The physiological basis of cerebrovascular accidents make gait deficits a common sequelae after stroke . More than 60% of stroke survivors are unable to walk independently after the injury  and, even after rehabilitation, more than half of the cases still present gait-related deficits . Most prevailing deficits after stroke include reduced speed  and increased gait inter-limb asymmetry . These gait impairments can be aggravated in the elderly, due to the natural musculoskeletal and cognitive decline with age [6, 7], where the incidence of stroke is higher . Importance of these deficits relies on their great impact on independence , quality of life , and fall risk . Consequently, their adequate assessment is necessary for a proper diagnosis and to plan, if required, customized interventions to each individual’s condition and evaluate the effectiveness of these interventions.
Assessment of gait is commonly performed in the clinical setting using standardized scales and tests that evaluate different aspects of human locomotion and, in some cases, compare the results of the person being tested with those obtained by a matched healthy sample . Although these tools are easy to administer and, in general, not time-consuming, they can present lack of specificity and, more importantly, may have poor accuracy and be biased by subjective evaluations . Over the years, different technological solutions have been proposed to overcome these limitations. Accurate estimation of spatiotemporal parameters has been enabled by instrumented walkways  and force plates , generally, from ground reaction forces during walking. Estimation of kinematic parameters, however, require the position of several joints to be tracked during the test, which has been indirectly facilitated by different technological solutions that estimate the position of some sensors that are attached to specific body parts [16,17,18]. Among them, optical motion tracking has become the most common alternative for accurate investigation of kinematic gait parameters . Although instrumented systems allow for accurate spatiotemporal and kinematic analysis, their high cost and large size have restricted their use to research laboratories and large clinical centers with high economic resources .
In the last years, the Microsoft Kinect (Microsoft, Redmond, WA), a portable off-the-shelf infrared camera originally intended for entertainment, has enabled human motion tracking without using wearable sensors at a very low-cost. Reliability studies have shown comparable performance of the Kinect to laboratory-grade gait analysis systems, for both the first [21, 22] and the second version of the device , known as the Kinect v2, which features improved depth accuracy and number of joints tracked . Characteristics of the Kinect v2 have motivated their use for assessing spatiotemporal [25,26,27] and kinematic parameters of gait [26, 28] with promising results in healthy individuals, even on treadmills [28, 29]. Its reliability in stroke population, however, remains almost unexplored. Little evidence suggests that data retrieved from the Kinect v2 can be used to differentiate healthy subjects from individuals with stroke  and to complement clinical assessment . Despite of the existing data supporting the reliability of the Kinect v2 to assess spatiotemporal and kinematic gait parameters, the unavailability of the software, the limited investigation in individuals with stroke, and the unknown psychometric properties of Kinect-based tests in this population could compromise the clinical relevance of these results.

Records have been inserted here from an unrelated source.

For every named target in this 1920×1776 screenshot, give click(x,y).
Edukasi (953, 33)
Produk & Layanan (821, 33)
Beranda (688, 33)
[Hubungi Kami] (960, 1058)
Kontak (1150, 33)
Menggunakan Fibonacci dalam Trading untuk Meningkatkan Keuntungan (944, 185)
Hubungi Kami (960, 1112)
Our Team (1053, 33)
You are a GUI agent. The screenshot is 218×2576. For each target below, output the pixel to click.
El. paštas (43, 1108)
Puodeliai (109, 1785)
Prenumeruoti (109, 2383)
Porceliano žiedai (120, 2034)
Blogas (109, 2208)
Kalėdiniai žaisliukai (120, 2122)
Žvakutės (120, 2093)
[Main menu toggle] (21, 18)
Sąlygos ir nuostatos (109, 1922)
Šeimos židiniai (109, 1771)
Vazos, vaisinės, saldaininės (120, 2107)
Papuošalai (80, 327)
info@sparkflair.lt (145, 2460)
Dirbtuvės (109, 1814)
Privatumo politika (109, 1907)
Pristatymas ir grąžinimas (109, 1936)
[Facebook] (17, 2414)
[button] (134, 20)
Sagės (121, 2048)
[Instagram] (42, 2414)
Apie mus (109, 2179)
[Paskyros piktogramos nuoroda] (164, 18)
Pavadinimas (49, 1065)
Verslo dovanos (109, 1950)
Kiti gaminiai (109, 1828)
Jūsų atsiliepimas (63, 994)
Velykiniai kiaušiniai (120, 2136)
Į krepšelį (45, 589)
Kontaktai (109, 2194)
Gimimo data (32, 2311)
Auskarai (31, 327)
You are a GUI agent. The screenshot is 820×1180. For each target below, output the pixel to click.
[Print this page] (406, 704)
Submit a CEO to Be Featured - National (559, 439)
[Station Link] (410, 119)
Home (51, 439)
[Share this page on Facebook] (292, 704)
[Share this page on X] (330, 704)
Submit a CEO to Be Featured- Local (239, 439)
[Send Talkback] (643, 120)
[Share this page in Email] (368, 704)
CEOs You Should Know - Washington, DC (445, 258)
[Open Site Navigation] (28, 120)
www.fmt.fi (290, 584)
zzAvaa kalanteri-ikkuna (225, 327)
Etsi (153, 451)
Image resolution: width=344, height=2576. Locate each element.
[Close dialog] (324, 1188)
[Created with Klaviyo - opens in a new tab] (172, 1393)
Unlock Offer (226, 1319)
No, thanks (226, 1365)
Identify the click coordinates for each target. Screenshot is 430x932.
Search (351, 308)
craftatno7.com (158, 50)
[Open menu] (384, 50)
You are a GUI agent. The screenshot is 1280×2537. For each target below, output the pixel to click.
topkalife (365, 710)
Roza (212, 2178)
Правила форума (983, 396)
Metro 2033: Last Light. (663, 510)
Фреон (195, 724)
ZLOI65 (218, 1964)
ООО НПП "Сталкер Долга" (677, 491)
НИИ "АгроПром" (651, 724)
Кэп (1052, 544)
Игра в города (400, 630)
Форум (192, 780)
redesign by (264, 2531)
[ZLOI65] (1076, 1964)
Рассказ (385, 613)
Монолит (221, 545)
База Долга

The objective of this study was fourfold. First, to compare a cohort of individuals with stroke with respect to a group of healthy controls to determine the sensitivity of an open-access Kinect v2-based gait analysis system to motor disability and aging. Second, to determine the concurrent validity of the system with standardized clinical tests in individuals with stroke. Third, to quantify its reliability as defined by the inter and intra-rater reliability, the standard error of measurement, and the minimal detectable change. And, finally, to investigate the ability of the system to identify risk of falls after stroke.